При этом отсутствует необходимость проводить реакцию ОТ.
Конструирование пары синтетических олигонуклеотидных праймеров и зонда, применяемых для выделения ДНК провируса иммунодефицита КРС, и разработка способа диагностики ВИ КРС с их использованием осуществлялись в семь этапов.
1. Анализ структуры генома BIV.
2. Конструирование праймеров и зонда.
3. Подбор оптимальной пары праймеров и зонда.
4. Моделирование состава реакционной смеси способа диагностики ВИ КРС с использованием разработанной пары праймеров и зонда.
5. Отработка условий способа диагностики ВИ КРС с использованием разработанной пары праймеров и зонда.
6. Определение чувствительности способа диагностики ВИ КРС с использованием разработанной пары праймеров и зонда.
7. Определение специфичности способа диагностики ВИ КРС с использованием разработанной пары праймеров и зонда.
1. Анализ структуры генома BIV.
С помощью компьютерной программы Vector NTI 11 (Invitrogen, США) проводили анализ структуры генома референтного штамма Bovine immunodeficiency virus и фрагментов генома BIV, размещенных на web - ресурсе NCBI, с целью выявления наиболее консервативного участка, которым оказался ген gag (316…1746 п. н.) (фиг. 1).

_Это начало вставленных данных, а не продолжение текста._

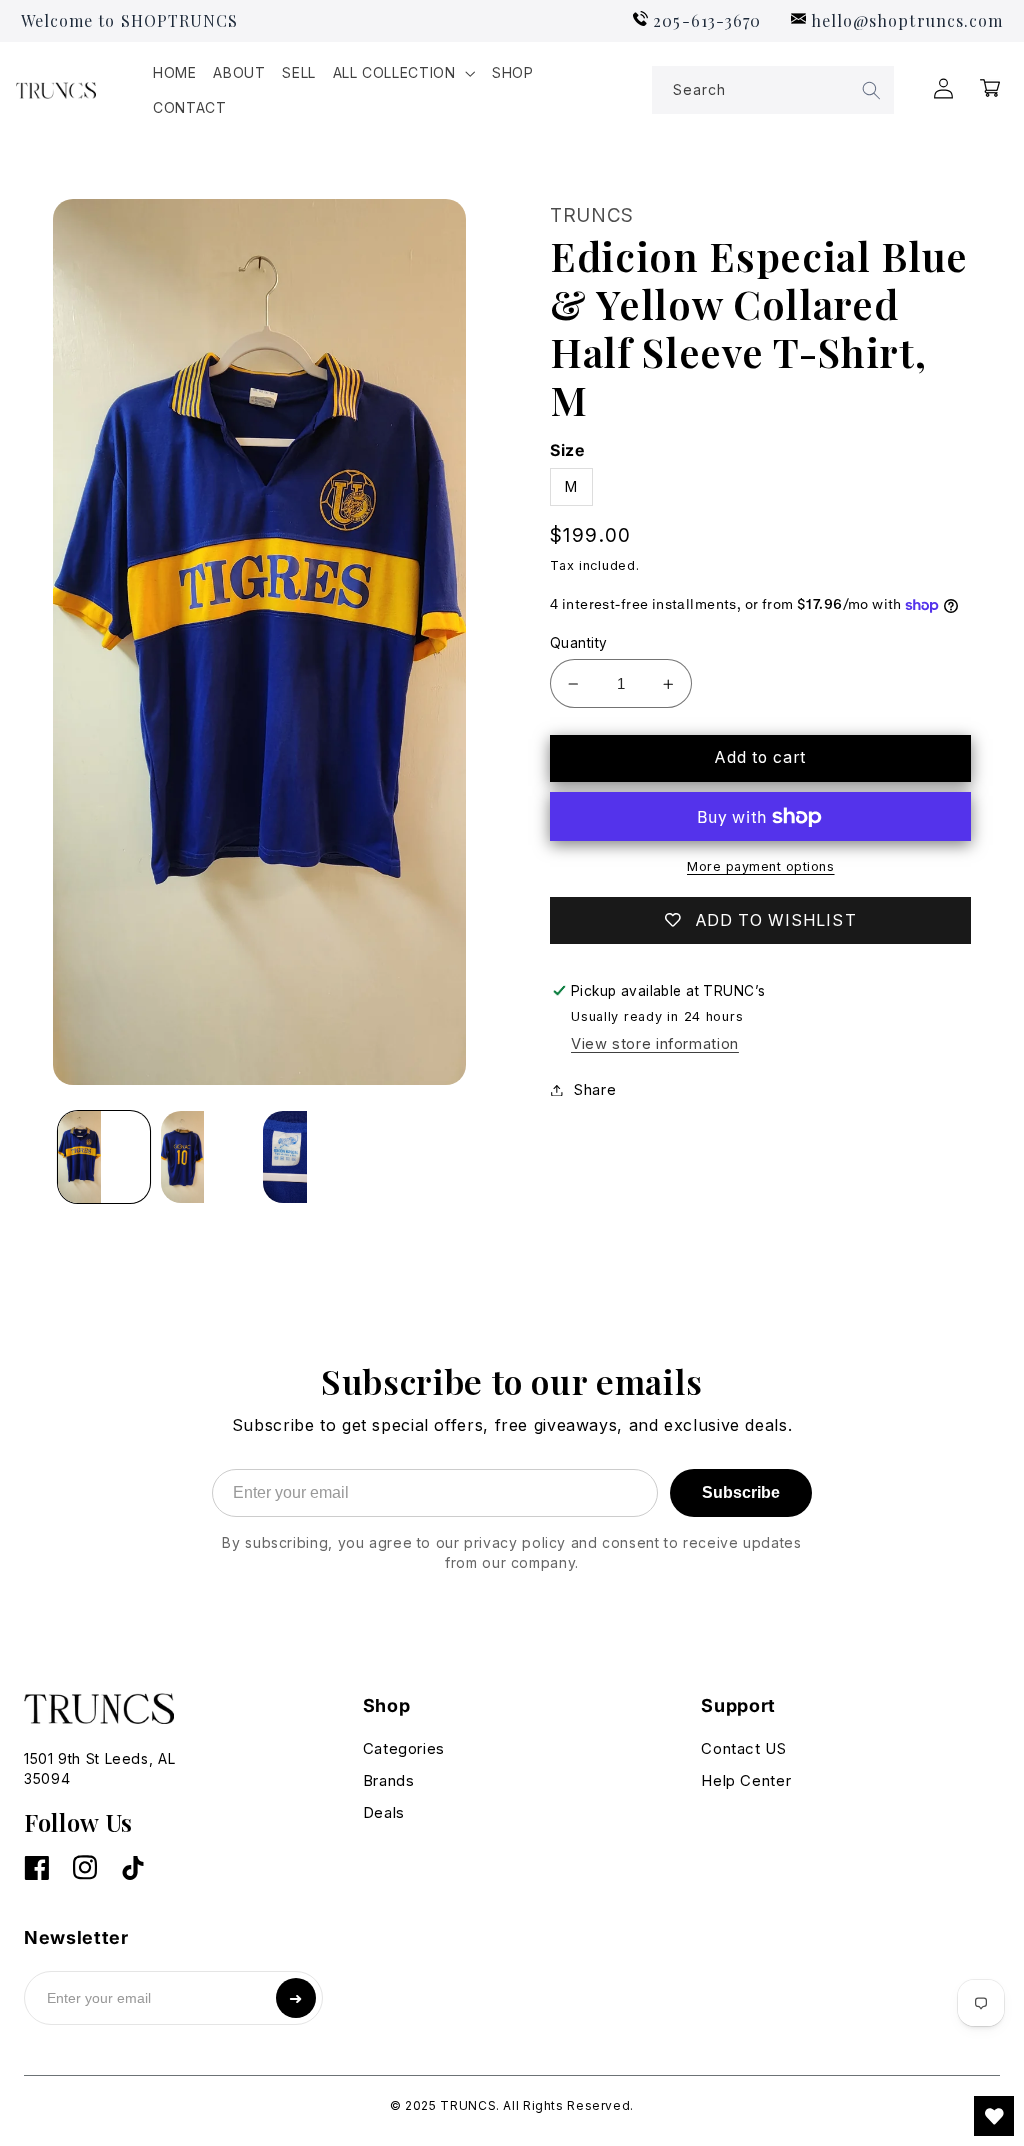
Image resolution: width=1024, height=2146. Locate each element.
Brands (389, 1780)
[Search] (872, 90)
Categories (404, 1748)
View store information (655, 1044)
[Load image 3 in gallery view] (309, 1157)
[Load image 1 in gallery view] (104, 1157)
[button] (404, 73)
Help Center (746, 1780)
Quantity (578, 643)
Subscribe (741, 1492)
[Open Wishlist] (994, 2116)
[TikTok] (133, 1870)
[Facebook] (36, 1870)
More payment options (761, 866)
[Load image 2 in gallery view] (207, 1157)
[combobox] (773, 90)
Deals (384, 1812)
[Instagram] (85, 1870)
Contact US (743, 1748)
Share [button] (595, 1090)
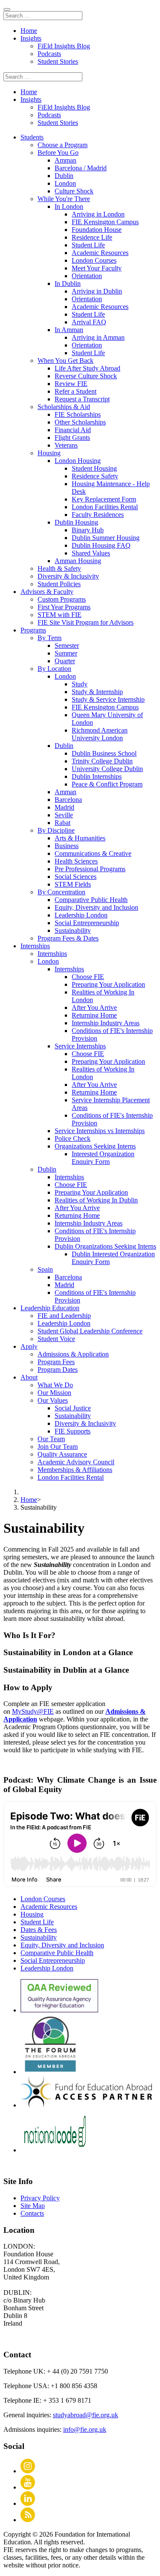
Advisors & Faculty (46, 591)
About (29, 1377)
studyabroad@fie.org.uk (85, 2415)
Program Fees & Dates (68, 938)
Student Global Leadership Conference (90, 1331)
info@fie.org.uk (84, 2429)
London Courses (42, 1898)
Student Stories (58, 61)
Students (32, 137)
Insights (30, 38)
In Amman (69, 329)
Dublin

2. Конструирование праймеров и зонда.
С помощью компьютерной программы GENERUNR 3.0, геном вируса в формате FASTA применяли для подбора специфических олигонуклеотидов на участке gag (316…1746 п. н.), как наименее вариабельного для BIV.
3. Подбор оптимальной пары праймеров и зонда.
Проверку качества и термодинамический анализ выбранных праймеров выполняли с помощью программы OLIGO DNA/RNA primer analysis software, v.5.0. (http://molbiol-tools.ca/molecular_biology_freeware.htm#Primer%20design) и BLAST (http://blast.ncbi.nlm.nih.gov/Blast.cgi). При дизайне праймеров и зонда основными требованиями были: степень гомологии (комплементарность) с выбранным участком гена; отсутствие самокоплементарных участков внутри олигонуклеотидов и комплементарности друг другу, чтобы не допускать возникновения устойчивых вторичных структур (димеров); близость значений температуры отжига праймеров; выбор температуры отжига зонда на 10°С выше, чем праймеров.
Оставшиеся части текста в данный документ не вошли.